For the three months ended 30 September, the manufacturer incurred a net loss of $1.6 billion compared to a $695 million profit in the year-earlier period.

Boeing says the results reflect the $2.5 billion reclassification to research and development (R&D) of costs incurred through July for the first three 787 flight-test airplanes and $138 million of spending on those airplanes in August and September.

The previously announced 747 forward-loss of $1 billion is due to increased production costs and difficult market conditions.

Third quarter revenue grew 9% year-over-year to $16.7 billion. Of this amount, Boeing Commercial Airplanes saw an increase of 13% to $7.9 billion on higher deliveries partially offset by lower services volume, while Boeing Integrated Defense Systems saw a 3% rise to $8.7 billion on increased military aircraft deliveries and higher volume in services

Boeing notes that last year's strike and supplier production problems reduced year-ago revenue by an estimated $2.1 billion.

Company chairman, president and CEO Jim McNerney says the 787 cost reclassification and 747 charge "clearly overshadowed what continues to be otherwise solid performance across our commercial production programs and defense business".

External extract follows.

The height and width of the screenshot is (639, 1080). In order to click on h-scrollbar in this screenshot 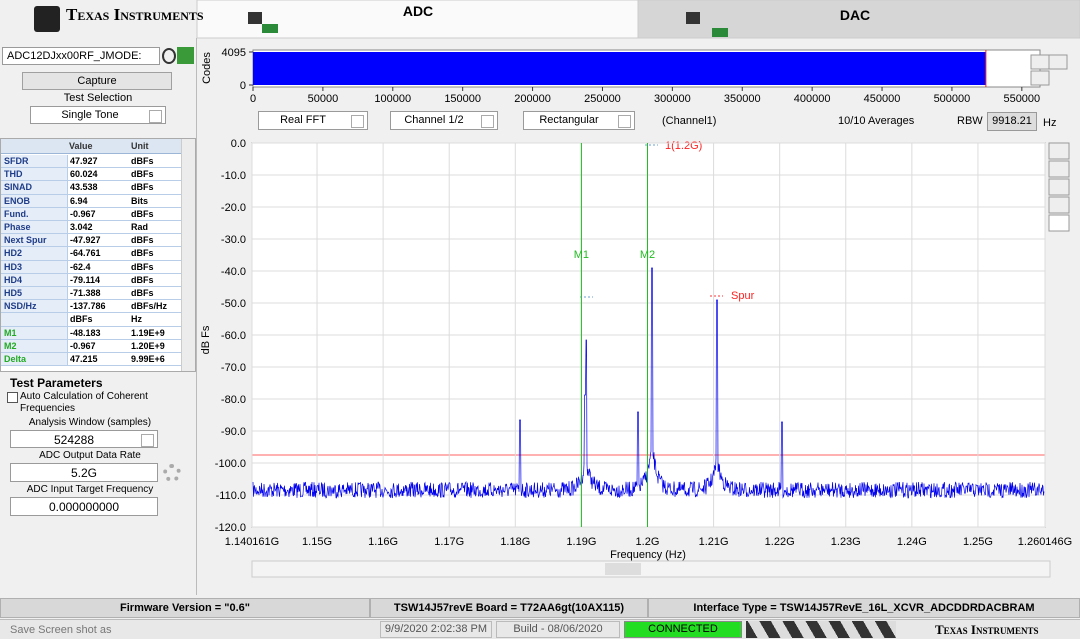, I will do `click(651, 569)`.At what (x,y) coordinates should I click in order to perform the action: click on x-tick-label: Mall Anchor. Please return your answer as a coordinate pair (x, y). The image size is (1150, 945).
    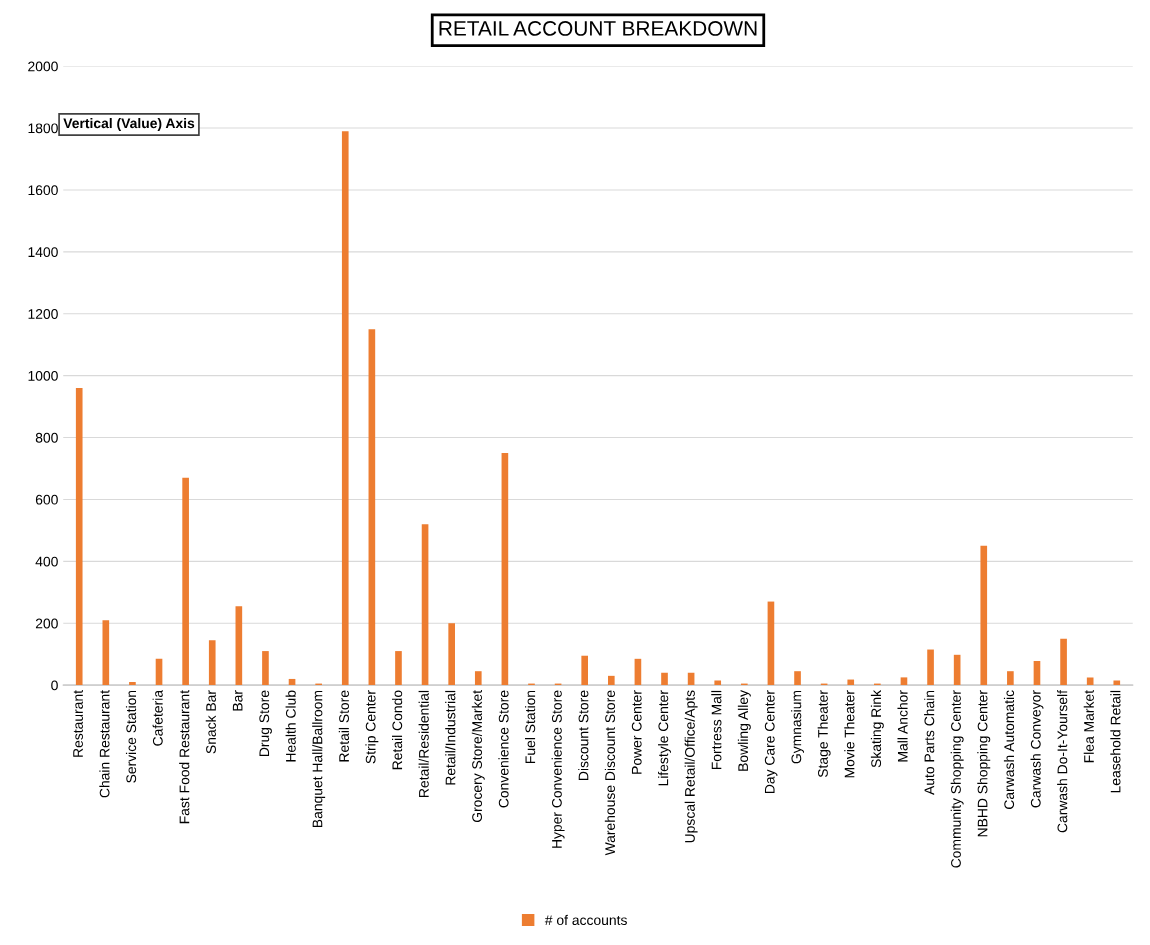
    Looking at the image, I should click on (902, 726).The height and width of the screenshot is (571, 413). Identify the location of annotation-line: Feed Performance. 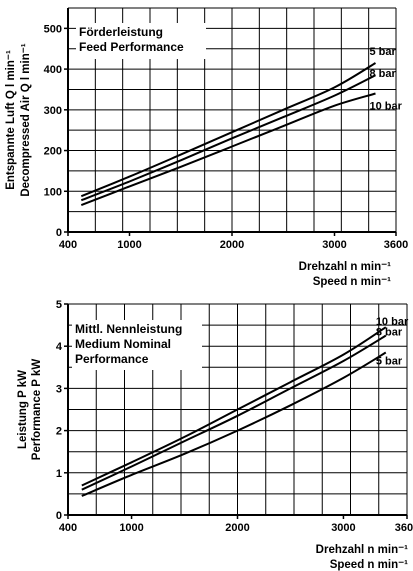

He adds: "We look forward to getting the 787 and 747-8 in the air soon and moving forward with flight test and certification for these two important programs."

Boeing has reaffirmed that first flight of the 787 remains on track to occur by the end of 2009, with first delivery scheduled for the fourth quarter of 2010.

The company has also reaffirmed its 2009 revenue guidance at $68 billion to $69 billion. It will issue financial guidance for 2010 with its fourth quarter results.